When the DRAM caching information indicates that all of the memory regions to be consumed by the thread are allowed to access the DRAM cache (e.g., SLA level 2 or 4), the system kernel does not need to allocate the virtual memory regions for accessing the DRAM cache and does not use the PTE DRAM bit to mark any page. Therefore, steps 818 and 820 can be omitted for threads issued by users having that level of privilege.
At step 910, before a thread is about to start execution on a processing core (e.g., one of processing cores 622) in the processing system, the processing system retrieves the DRAM caching information associated with the thread. For example, a kernel scheduler in the processing system reads out the DRAM caching information, <DRAM_Cacheable, Region, QoS>, from the task_struct data structure associated with the thread and stored in the storage unit of the system kernel. The kernel scheduler writes the DRAM_Cacheable and Region bits into a control register (CR) of the processing core that is going to execute the thread, and writes the QoS bit into a machine status register (MSR) of the processing core.

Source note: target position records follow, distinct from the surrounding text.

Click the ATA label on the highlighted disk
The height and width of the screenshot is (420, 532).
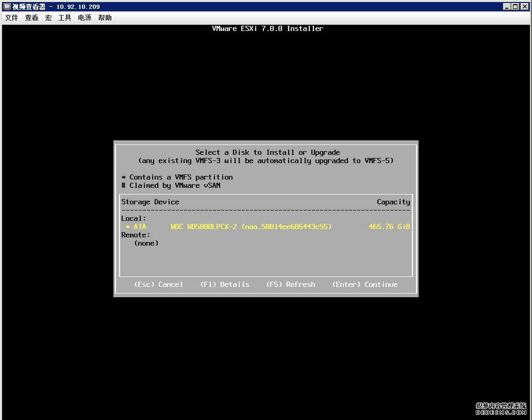point(140,227)
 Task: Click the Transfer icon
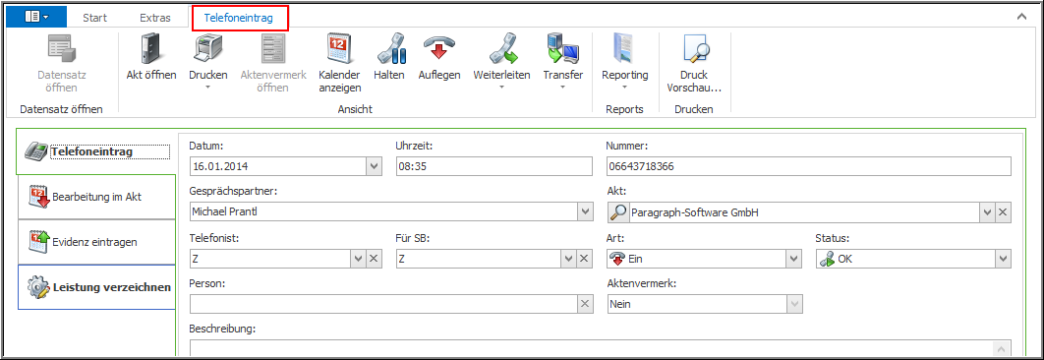click(x=562, y=49)
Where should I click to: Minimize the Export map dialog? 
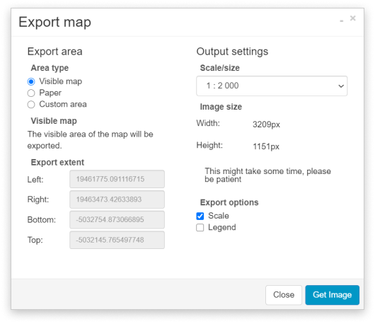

At step 912, when a thread starts to be executed on the processing core, control circuitry of the processing unit (e.g., control circuitry 640) receives an access request from the processing core. The access request can be a read request for reading data from a memory location associated with an address tag, or a write request for writing data to a memory location associated with the address tag. At step 914, the control circuitry determines that the access request is an L2C cache miss. For example, the control circuitry checks the tag array in an L2C (e.g., one of L2Cs 624) that corresponds to the processing core and determines that the L2C does not store a valid copy of the requested data.

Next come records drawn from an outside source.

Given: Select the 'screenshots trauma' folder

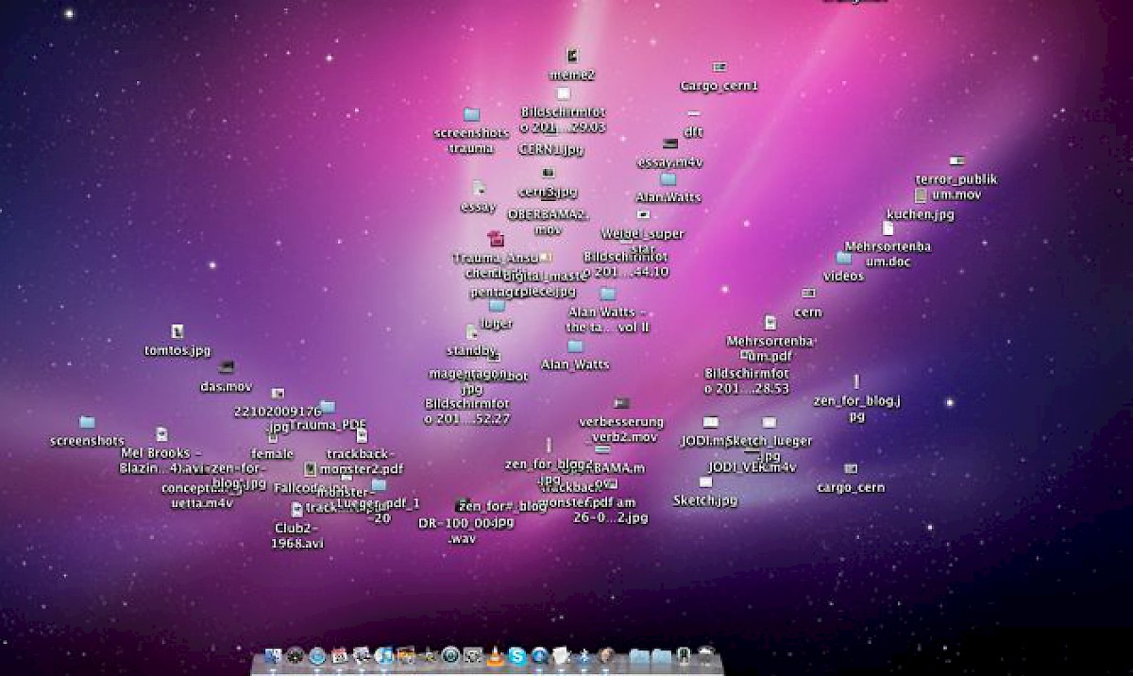Looking at the screenshot, I should coord(471,115).
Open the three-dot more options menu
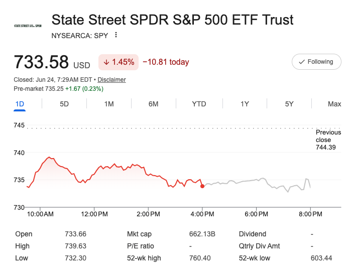 tap(116, 35)
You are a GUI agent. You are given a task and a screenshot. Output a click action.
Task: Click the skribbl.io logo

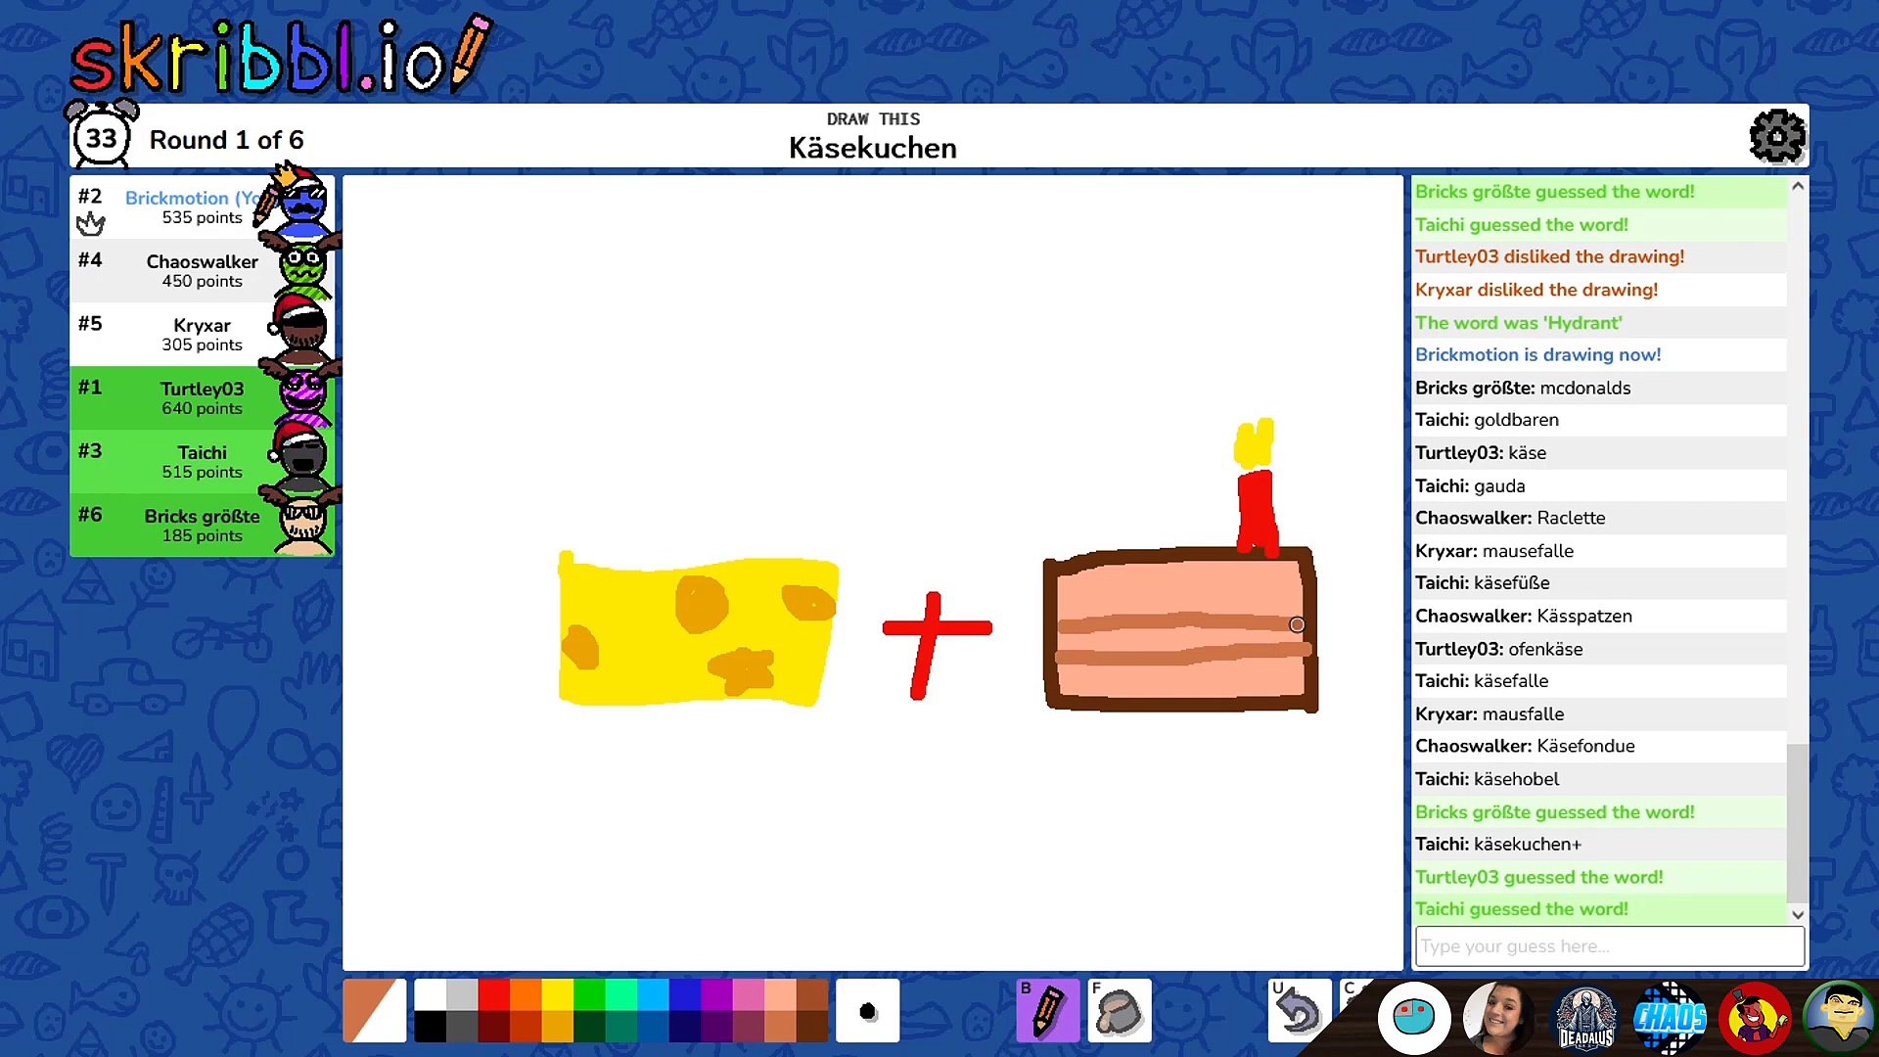pos(281,57)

At step 916, the control circuitry inquires a DRAM caching policy enforcer (e.g., DRAM caching policy enforcer 632) to check whether the currently running thread is DRAM cacheable, i.e., whether the thread is allowed to access the DRAM cache. For example, the DRAM caching policy enforcer examines a CR.DRAM_Cacheable bit associated with the currently running thread. Simultaneously, at step 918, the control circuitry checks the DRAM cache tag array (e.g., DRAM cache tag array 628), by comparing the address tag included in the access request with the address tags stored in the DRAM cache tag array. Still simultaneously, at step 920, the control circuitry checks an LLC tag array included in an LLC (e.g., LLC 630), by comparing the address tag included in the access request with the address tags stored in the LLC tag array. In other words, the DRAM caching policy enforcer is accessed (step 916) in concurrent with the LLC access (step 920) and DRAM cache tag array access (step 918).
At step 922, the control circuitry determines whether the currently running thread is allowed to access the DRAM cache, i.e., DRAM cacheable. The control circuit can determine whether the currently running thread is DRAM cacheable based on the CR.DRAM_Cacheable bit associated with the current running thread, which is checked by DRAM caching policy enforcer at step 916.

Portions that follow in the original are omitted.